Read the full account of Lavinia Fisher's story and find out where she haunts.

Denmark Vesey, 1822

Denmark Vesey was born into slavery, brought to Charleston, and eventually purchased his own freedom after winning the East Bay Street Lottery in 1799. He became a successful carpenter and a founding member of the Emanuel African Methodist Episcopal Church, the same church where, in 2015, nine people were murdered in a racially motivated mass shooting.

In 1822, Vesey organized what historians consider one of the most ambitious slave revolts ever planned on American soil. The plan was to arm thousands of enslaved people across Charleston and the surrounding plantations, kill the slave owners, and sail to freedom in Haiti. Informants betrayed the plot before it could be executed. Vesey and five co-conspirators were tried in secret, without a jury, and sentenced to death. They were hanged on July 2, 1822.

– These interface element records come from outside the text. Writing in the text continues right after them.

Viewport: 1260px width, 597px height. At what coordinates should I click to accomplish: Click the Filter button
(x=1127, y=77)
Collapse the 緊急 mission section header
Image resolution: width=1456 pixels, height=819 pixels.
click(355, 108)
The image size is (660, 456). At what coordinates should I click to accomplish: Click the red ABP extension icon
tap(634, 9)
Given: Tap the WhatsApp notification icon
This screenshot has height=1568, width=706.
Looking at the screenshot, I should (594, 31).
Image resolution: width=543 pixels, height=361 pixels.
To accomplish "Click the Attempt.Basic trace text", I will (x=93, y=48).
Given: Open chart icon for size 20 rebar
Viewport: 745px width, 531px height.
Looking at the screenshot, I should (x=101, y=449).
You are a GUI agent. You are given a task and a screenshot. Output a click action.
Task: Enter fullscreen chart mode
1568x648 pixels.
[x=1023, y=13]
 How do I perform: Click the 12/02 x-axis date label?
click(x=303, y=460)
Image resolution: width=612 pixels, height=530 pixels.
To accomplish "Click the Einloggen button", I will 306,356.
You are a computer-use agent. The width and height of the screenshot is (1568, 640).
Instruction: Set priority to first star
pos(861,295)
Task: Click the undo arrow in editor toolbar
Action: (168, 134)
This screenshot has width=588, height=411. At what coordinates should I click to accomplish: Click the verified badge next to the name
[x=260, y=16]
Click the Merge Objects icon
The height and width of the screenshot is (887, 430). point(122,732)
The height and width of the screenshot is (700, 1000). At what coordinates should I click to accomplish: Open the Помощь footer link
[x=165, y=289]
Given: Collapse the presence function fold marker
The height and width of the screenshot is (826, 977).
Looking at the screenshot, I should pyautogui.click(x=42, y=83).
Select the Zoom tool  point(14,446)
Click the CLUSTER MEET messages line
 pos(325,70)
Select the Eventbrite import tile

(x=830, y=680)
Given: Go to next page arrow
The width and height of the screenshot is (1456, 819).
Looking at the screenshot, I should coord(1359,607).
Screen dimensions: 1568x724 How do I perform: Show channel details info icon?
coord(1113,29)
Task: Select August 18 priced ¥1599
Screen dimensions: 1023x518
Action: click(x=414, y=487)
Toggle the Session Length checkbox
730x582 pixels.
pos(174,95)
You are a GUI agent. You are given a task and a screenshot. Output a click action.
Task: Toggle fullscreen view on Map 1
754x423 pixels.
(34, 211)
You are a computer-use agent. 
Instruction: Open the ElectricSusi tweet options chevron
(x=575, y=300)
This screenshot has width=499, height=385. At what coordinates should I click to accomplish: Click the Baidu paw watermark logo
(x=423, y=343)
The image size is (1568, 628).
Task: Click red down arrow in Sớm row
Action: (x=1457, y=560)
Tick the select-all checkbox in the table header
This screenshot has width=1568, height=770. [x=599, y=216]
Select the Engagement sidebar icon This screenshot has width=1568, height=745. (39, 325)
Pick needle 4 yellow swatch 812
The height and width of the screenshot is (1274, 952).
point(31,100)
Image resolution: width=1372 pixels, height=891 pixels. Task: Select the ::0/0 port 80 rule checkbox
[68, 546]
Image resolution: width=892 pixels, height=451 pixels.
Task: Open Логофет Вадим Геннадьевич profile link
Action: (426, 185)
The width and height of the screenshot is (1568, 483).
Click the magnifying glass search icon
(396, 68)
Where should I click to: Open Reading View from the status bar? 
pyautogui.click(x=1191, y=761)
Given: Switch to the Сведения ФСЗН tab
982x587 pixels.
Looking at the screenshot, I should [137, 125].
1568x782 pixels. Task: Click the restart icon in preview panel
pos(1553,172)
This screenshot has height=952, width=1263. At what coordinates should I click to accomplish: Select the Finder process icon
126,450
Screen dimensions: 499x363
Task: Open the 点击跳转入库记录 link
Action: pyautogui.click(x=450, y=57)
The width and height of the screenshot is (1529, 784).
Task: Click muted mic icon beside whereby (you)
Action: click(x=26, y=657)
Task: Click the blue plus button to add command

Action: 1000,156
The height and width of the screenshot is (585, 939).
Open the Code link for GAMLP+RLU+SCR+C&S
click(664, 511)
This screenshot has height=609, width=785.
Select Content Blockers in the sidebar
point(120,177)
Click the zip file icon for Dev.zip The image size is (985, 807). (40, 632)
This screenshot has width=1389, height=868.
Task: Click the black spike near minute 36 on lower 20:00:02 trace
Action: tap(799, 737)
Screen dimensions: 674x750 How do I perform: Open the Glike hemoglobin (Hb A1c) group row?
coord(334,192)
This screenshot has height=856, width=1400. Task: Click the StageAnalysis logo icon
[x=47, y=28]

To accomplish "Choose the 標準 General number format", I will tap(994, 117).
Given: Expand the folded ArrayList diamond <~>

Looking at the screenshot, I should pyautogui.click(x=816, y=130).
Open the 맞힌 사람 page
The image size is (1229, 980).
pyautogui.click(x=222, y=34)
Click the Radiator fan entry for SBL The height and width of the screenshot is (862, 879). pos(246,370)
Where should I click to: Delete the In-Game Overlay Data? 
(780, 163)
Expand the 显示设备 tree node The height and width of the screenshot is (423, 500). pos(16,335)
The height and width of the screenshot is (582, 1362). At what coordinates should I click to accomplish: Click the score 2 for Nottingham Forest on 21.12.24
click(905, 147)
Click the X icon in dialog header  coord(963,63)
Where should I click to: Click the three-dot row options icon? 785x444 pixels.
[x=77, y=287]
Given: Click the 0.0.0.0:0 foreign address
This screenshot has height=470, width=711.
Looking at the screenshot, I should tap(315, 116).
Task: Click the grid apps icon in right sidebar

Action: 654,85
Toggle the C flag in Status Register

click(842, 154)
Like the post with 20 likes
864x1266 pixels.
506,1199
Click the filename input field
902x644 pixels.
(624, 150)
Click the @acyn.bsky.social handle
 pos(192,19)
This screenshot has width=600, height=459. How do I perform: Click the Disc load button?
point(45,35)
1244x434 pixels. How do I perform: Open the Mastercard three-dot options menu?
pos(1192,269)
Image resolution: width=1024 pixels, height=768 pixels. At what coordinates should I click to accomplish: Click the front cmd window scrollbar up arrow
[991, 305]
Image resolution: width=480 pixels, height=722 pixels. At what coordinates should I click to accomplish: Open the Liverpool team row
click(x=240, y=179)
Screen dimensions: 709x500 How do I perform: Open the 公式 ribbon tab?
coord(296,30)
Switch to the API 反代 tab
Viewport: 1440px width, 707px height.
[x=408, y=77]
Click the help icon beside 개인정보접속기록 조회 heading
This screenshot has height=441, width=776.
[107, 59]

Tradition holds that Vesey spent his final days in the Old City Jail before his execution, though no surviving document confirms this. Thirty more of his followers were executed in the weeks that followed.

Pirates of the Lowcountry

Long before the jail's most famous 19th-century residents, Charleston was a center of piracy in the Atlantic. Members of Stede Bonnet's crew, the so-called "Gentleman Pirate" who traded a comfortable plantation life for a life of maritime crime, were held in Charleston before their execution in 1718. Many pirates met their end on the Charleston waterfront, and the jail served as their final address.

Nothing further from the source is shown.